In conclusion, we have sequenced and assembled the draft genome of Swingle citrumelo. We also analyzed the root transcriptome of blight and healthy trees. The transcriptome analysis provides insights to the molecular mechanism underneath the characteristic blight phenotypes including decline, starch accumulation, and drought stress. The activation of SA-dependent defense pathways and the repression of JA- and ET- mediated defense pathways were observed in blight trees, further supporting that unidentified biotrophic pathogen(s) was/were involved in citrus blight. This study deepened our understanding of the pathophysiology of citrus blight. However, the causal agent remains undetermined and yet to be determined.

Methods

Plant materials, nucleic acid extraction and sequencing

Sweet orange on Swingle citrumelo [Citrus paradise Macf. ×Poncirus trifoliata (L.) Raf.] (synonym: Citrus × paradisi × Citrus trifoliate, NCBI taxonomy ID: 309804) rootstock in a citrus grove located at St. Cloud (28°15’ N, 81°14’ W) was selected to collect root samples from healthy and blight trees. These trees were approximately 20 years old. The trees were diagnosed as blight-diseased based on visual symptoms, the p12 immunoassay on leaf tissues (Additional file 1: Figure S2), and water uptake results [6, 7]. The trees were followed for two years for disease development after sampling. Based on initial and later diagnoses, the trees were classified as healthy (2 trees, 20_6 and 24_8, water uptake >20 ml/30 s in all tests during the two years period), pre-blight (2 trees, 18_7 and 23_11, healthy when collected samples but diagnosed as blight one year after the initial diagnosis, water uptake >20 ml/30 s for the initial survey but <5 ml/30 s for the second survey), blight (2 trees, 14_14 and 16_11, water uptake =0 ml/30 s for two years tests) and late-blight (1 tree, 20_2, the symptoms were very severe at one year after the initial diagnosis) (Additional file 1: Figure S2). Around 10 cm lateral root segments (diameter approximately 0.5 cm) were collected from four corners of one tree and were pooled together. Two root segments from two individual lateral roots were harvested from each corner and eight segments were collected for each tree. The rhizosphere soil was removed, and roots were cleaned by repeated washing (3 rinses) using pre-cooled ddH2O. Then, the roots were flash-frozen in liquid nitrogen. All the steps were performed on site. When back to laboratory, the frozen materials were stored at −80 °C until use. The woody part was removed with pre-cooled knife, and the remaining part of the roots was grounded to a homogenous powder using a sterilized mortar and pestle and liquid nitrogen.
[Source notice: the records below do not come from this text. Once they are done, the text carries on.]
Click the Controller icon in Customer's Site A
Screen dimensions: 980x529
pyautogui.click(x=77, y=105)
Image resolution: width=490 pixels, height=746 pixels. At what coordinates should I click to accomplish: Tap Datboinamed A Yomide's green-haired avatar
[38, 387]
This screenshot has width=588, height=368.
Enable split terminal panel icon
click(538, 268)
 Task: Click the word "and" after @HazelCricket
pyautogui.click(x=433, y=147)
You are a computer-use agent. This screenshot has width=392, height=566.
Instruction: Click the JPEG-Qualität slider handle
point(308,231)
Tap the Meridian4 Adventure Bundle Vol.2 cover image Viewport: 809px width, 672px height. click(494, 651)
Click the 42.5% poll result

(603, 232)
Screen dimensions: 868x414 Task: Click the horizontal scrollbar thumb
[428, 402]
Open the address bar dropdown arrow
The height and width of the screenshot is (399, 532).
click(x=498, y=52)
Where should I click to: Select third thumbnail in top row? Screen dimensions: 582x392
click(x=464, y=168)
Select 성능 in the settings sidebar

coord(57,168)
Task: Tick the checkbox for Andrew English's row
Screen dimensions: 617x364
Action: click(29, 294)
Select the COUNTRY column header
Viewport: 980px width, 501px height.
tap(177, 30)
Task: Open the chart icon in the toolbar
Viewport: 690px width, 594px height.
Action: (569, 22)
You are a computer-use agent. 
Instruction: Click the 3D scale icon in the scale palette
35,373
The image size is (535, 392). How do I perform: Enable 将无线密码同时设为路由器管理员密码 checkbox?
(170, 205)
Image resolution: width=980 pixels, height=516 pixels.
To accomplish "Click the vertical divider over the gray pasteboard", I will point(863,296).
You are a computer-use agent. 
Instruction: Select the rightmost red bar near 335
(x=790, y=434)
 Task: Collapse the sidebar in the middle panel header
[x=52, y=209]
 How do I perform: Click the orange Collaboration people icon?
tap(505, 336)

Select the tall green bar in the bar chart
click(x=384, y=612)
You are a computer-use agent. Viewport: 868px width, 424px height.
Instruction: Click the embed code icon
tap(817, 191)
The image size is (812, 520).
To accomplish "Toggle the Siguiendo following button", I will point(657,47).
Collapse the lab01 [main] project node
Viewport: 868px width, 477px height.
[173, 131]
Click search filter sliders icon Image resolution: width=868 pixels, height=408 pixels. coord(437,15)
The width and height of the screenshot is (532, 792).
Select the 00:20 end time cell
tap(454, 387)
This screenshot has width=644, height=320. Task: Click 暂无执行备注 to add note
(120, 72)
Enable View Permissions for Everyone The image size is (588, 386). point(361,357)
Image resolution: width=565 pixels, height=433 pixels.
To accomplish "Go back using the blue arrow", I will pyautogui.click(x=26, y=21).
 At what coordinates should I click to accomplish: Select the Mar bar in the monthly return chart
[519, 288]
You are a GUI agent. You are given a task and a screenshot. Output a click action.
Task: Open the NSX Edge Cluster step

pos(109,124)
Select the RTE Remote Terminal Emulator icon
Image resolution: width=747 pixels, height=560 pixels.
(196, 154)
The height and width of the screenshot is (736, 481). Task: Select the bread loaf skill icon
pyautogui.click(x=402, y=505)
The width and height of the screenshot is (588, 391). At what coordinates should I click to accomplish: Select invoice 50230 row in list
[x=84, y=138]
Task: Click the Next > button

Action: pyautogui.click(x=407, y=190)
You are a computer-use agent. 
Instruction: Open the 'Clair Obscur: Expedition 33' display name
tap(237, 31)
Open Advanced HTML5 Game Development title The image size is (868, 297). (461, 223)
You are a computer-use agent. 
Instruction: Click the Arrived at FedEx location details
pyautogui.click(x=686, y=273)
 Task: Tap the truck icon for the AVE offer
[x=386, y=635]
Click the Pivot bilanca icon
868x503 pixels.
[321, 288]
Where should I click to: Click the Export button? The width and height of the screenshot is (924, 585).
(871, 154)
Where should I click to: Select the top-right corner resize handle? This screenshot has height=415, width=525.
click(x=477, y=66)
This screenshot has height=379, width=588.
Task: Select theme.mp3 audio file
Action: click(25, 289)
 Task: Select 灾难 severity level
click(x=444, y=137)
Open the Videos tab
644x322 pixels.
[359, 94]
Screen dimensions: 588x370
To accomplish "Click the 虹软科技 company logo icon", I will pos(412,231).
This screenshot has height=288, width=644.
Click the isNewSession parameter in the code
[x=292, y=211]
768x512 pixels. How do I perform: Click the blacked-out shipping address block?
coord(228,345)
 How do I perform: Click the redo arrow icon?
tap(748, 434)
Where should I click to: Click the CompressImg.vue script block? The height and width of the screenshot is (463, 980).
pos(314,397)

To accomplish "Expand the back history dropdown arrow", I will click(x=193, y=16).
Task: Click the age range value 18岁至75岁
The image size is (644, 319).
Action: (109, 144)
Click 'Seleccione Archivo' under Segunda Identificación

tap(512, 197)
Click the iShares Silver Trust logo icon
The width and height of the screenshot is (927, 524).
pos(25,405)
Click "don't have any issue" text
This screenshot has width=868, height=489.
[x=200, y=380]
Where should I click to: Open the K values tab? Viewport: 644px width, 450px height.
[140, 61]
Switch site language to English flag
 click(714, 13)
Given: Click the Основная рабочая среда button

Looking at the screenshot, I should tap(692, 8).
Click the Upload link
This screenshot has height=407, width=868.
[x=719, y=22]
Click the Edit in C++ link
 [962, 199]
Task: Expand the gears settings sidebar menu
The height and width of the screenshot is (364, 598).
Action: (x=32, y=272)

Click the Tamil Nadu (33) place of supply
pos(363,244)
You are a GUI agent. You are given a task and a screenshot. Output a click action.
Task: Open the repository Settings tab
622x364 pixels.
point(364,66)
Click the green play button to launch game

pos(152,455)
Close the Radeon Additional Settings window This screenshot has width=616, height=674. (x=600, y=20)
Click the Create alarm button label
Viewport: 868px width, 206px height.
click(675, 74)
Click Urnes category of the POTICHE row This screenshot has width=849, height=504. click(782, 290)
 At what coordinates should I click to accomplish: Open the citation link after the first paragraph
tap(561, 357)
Total RNA was extracted using the RNeasy plant mini kit, and contaminating genomic DNA was removed by performing the following On-column DNase digestion step, according to the manufacturer’s protocol (Qiagen). The integrity of the RNA was verified on an Agilent RNA6000 Pico Chip. Plant ribosomal RNA was depleted using the Ribo-Zero™ Magnetic kit (PNMRZSR116) according to the manufacturer’s instructions (Epicenter Technologies). The RNA-Seq libraries were prepared using the Script Seq v2 RNA-Seq library preparation kit (Epicenter Technologies). Total DNA was extracted using the DNeasy plant maxi kit (Qiagen). DNA libraries were prepared through a semi-automated procedure using a Beckman Coulter SPRI-TE™ workstation. The RNA and DNA samples were sequenced on an Illumina HiSeq 2000 platform for 101 cycles in both directions.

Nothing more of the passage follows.